Tja was soll ich sagen, exakt in diesem Moment lungern bei mir vor der Tür an der St. Annen-Promenade ca. 20 dieser Hirnis rum, schätzungsweise im Alter zwischen 13 und 17. Dabei auch ein paar Mädels die das alles scheinbar total cool finden. Es klimpern die Sternburgflaschen, die elegant in einer Nettotüte von einem Typen mit nem Cap was 10 cm über seinem Schädel tront transportiert werden. Wie kann man so schamlos sein und seinen geistigen Dünnschiss, nichts anderes ist es was aus deren Mündern kommt, mitten in einer eng bebauten Wohngegend durch die Gegend brüllen. Hinter den Mauern, die man auch Fassaden nennt, leben Menschen welche die Woche über gearbeitet haben und vielleicht einfach auch mal halbwegs eine gewisse Art von Wochenendruhe genießen wollen. Nur das checken diese vom Alkohol venebelten Gehirne nicht. Ich würde mich an deren Stelle einfach nur maßlos schämen mich so in der Öffentlichkeit zu präsentieren. Die ersten Flaschen sind bereits im Kanal gelandet sowie auf dem Weg zerdeppert worden und vom Steg aus hat ein dickliches Etwas völlig schamlos in den Kanal uriniert. Naja habs gleich mal gefilmt, vielleicht findet sich ja mal Verwendung dafür… beim Kinderfilmfestival oder so.

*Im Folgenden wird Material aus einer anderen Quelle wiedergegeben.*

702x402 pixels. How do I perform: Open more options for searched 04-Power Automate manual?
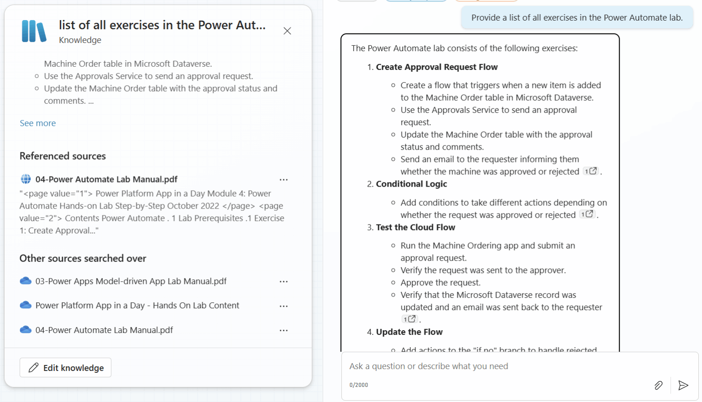coord(283,330)
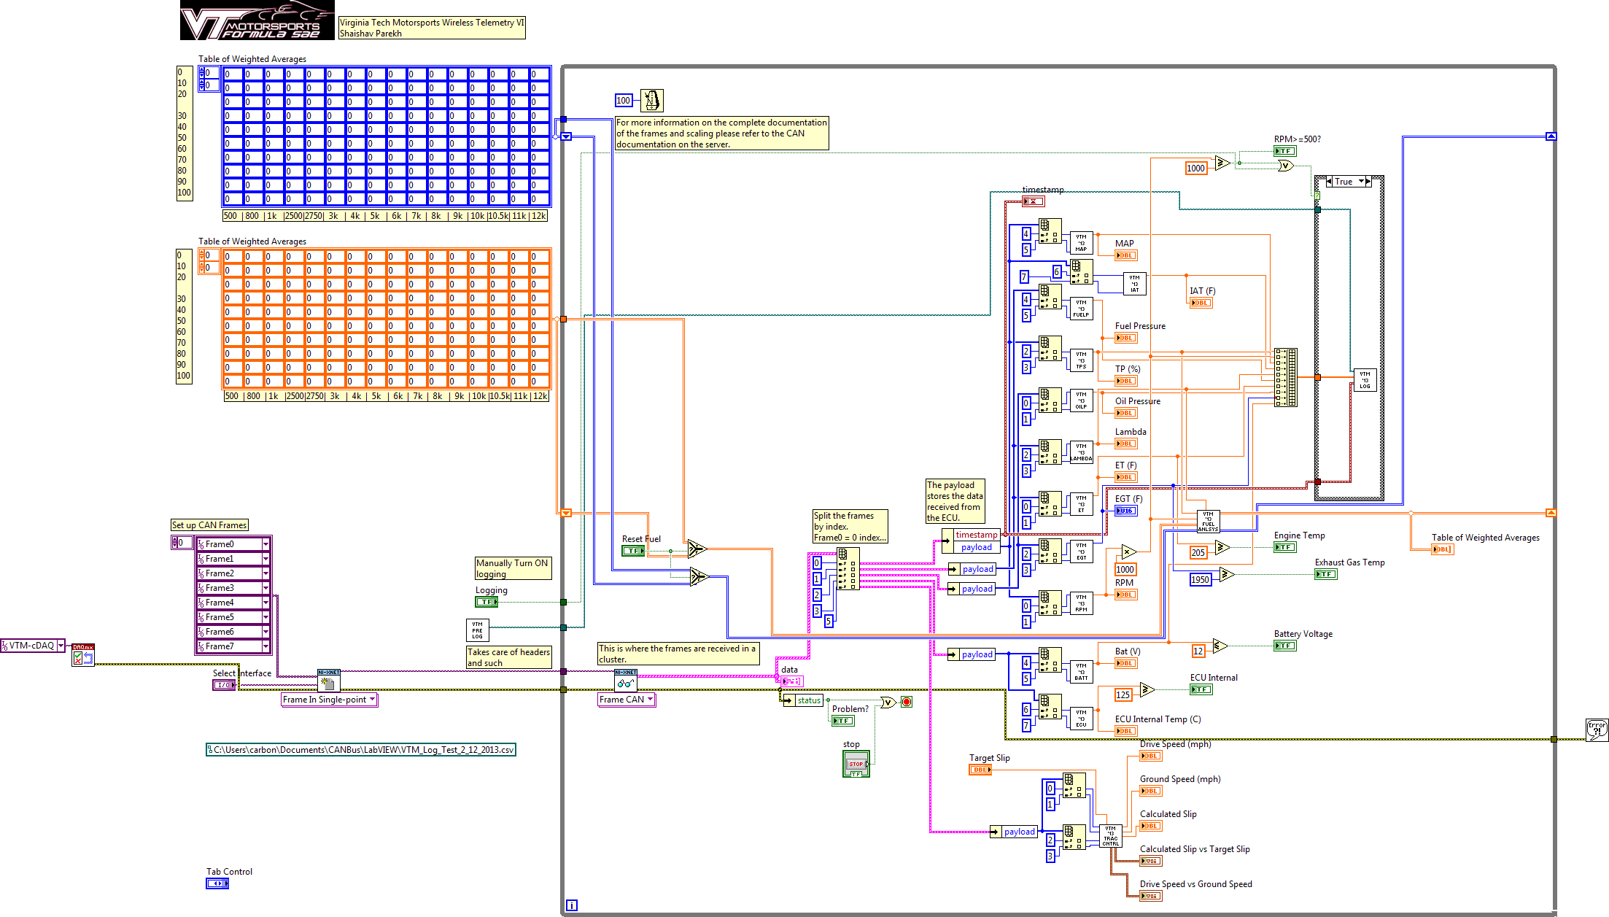Screen dimensions: 1609x917
Task: Click the Tab Control terminal
Action: (x=217, y=883)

Mir wird Angst und Bange wenn ich daran denke, dass dieses Gesocks mal meine Rente verdienen soll. Eher wird es wohl so kommen, dass wir für die vorprogramierte Hartz-4-Karriere aufkommen werden. Armes Deutschland. Wie du schon sagtest, wir haben früher auch gefeiert… allerdings zumindest mit einem Mindestmaß an Stil und wir hatten noch eine natürliche Schamgrenze die uns vor solchen Peinlichkeiten größtenteils bewahrt hat.
Ich gebe euch allen recht: Was ihr beobachtet habt, ist bedenklich.
Aber bitte bedenkt, es gibt auch noch andere Jugendliche. Und die kann ich mir sehr gut als unsere Zukunft vorstellen. Man darf sich nicht von dem optisch prägenden Teil blenden lassen. Es gibt noch mehr. Ich würde mal vermuten, die Rabauken, die ihr gesehen habt, stehen nicht einmal für ein Drittel der heutigen Jugend. Ich sehe jedenfalls täglich in der Stadt auch sehr viele “vernünftige” Jugendliche.
Als ich 13 war, gab es in meiner Stadt sehr viele Skins im Alter zwischen 12 und 18. Und die haben leider das Bild in meiner Heimatstadt geprägt. Da haben sicher auch viele gedacht: Und das soll unsere Zukunft sein? Ich verwahre mich aber dagegen, dass die 20 % Skins uneingeschränkt repräsentativ für meine Generation waren oder sind.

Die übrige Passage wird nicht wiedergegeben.